Sweet rig! Did you go with a tunnel? How long was the wait once you pulled the trigger? Really interested in one of these rigs


----------



## Bird (May 10, 2005)

Don't hesitate to run her in West G bay too Ben! Looks great.


----------



## Capt. Kris Kelley (Jun 2, 2004)

Gorgeous, congrats bud!

SFF


----------



## the_bri_man (Aug 1, 2017)

Good looking skiff bud. Good to meet ya saturday, thanks again for the Belize info


----------



## Fishsurfer (Dec 14, 2014)

Sweet, congratulations. Are these aluminum hull boats? I have been looking at some like it.


----------



## Golden (Aug 1, 2006)

Great looking craft Ben. Bet you already have the Stiffy push pole, gunnel and platform mounts on order. Road Trip To Corpus might be in order next huh. R you going up to 22'? Most of us probably wont see this baby much as your work schedule and the new Kiddo will dictate when you can fish, but I cant wait to see you down in POC in the shallow stuff PYAO! Call anytime brother and Congrats - you deserve this.


----------



## southpaw (Feb 25, 2009)

Congrats. Great looking skiff. Looks tippy


----------



## riopga (Feb 15, 2017)

Can I ask what the little nubby things on the deck plate are for?


----------



## Fishsurfer (Dec 14, 2014)

riopga said:


> Can I ask what the little nubby things on the deck plate are for?

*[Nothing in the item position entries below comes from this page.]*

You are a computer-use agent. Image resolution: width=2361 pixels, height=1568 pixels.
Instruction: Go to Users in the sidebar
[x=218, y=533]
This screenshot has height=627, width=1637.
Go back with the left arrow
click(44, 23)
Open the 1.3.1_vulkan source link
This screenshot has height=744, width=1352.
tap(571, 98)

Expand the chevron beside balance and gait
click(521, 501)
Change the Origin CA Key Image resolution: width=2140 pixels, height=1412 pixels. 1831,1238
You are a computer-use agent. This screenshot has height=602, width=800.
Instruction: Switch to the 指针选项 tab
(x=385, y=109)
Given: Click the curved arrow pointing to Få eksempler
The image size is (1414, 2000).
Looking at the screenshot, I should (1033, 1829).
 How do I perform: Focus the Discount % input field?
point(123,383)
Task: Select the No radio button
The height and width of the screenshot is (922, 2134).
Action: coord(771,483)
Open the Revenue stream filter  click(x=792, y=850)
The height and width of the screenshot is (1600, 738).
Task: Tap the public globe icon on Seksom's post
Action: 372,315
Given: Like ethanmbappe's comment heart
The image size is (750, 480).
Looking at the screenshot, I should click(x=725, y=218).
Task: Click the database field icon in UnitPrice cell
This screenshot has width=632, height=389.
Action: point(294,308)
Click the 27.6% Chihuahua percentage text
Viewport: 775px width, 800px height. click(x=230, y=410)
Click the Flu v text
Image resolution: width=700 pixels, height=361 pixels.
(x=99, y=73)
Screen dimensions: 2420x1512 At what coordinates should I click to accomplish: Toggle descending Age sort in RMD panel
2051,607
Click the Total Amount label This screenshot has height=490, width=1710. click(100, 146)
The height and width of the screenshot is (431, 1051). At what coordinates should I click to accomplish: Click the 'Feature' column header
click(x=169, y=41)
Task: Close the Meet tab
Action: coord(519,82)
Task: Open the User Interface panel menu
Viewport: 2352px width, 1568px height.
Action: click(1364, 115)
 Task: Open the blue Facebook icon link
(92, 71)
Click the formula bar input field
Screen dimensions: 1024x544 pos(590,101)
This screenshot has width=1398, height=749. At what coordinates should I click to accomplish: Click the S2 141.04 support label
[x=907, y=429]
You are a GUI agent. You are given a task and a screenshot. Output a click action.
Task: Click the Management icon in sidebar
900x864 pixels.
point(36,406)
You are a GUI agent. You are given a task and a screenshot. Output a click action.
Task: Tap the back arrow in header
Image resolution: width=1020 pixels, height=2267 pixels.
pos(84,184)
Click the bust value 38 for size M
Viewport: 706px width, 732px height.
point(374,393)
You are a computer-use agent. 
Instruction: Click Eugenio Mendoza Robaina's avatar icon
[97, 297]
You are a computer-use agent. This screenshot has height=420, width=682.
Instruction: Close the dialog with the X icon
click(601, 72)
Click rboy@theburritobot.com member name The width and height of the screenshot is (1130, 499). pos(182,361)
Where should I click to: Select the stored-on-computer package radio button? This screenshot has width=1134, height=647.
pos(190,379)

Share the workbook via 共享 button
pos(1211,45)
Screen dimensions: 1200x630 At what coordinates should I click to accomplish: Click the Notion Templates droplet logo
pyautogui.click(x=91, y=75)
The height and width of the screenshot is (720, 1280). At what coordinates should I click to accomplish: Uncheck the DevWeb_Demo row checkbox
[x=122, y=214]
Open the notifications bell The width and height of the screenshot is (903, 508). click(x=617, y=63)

 I think you are asking about the line tamer or stripping mat. It is to keep your line in/on the boat without getting blown off the side. It makes it easier to cast with less drag than if your line was hanging off the boat in the water or wrapped around something on the deck.


----------



## bca benjamin (Sep 9, 2018)

Golden said:


> Great looking craft Ben. Bet you already have the Stiffy push pole, gunnel and platform mounts on order. Road Trip To Corpus might be in order next huh. R you going up to 22'? Most of us probably wont see this baby much as your work schedule and the new Kiddo will dictate when you can fish, but I cant wait to see you down in POC in the shallow stuff PYAO! Call anytime brother and Congrats - you deserve this.


Yea man! I went 22ft Stiffy Guide. I let my kiddo crawl around in the cockpit before I drove the skiff down to Victoria, I like to think he likes it.


----------



## CroakerChoker (Jan 24, 2013)

Congrats! Good looking set up.


----------



## That Robbie Guy (Aug 11, 2009)

That Teak Seadeck on that color is killer!


----------



## Redfish5496 (Jun 27, 2016)

*Sabine micro*

WHEN YOU ARE READY TO FISH THE SABINE MARSH CALL ME....

WE WILL RIP SOME LIPS OFF OF BLACKS BAYOU....:dance:


----------



## SWCKurt (Sep 18, 2018)

I'm headed to POC in the morning... made me think of this beauty.

Can't wait for the day I put in an order for one!


----------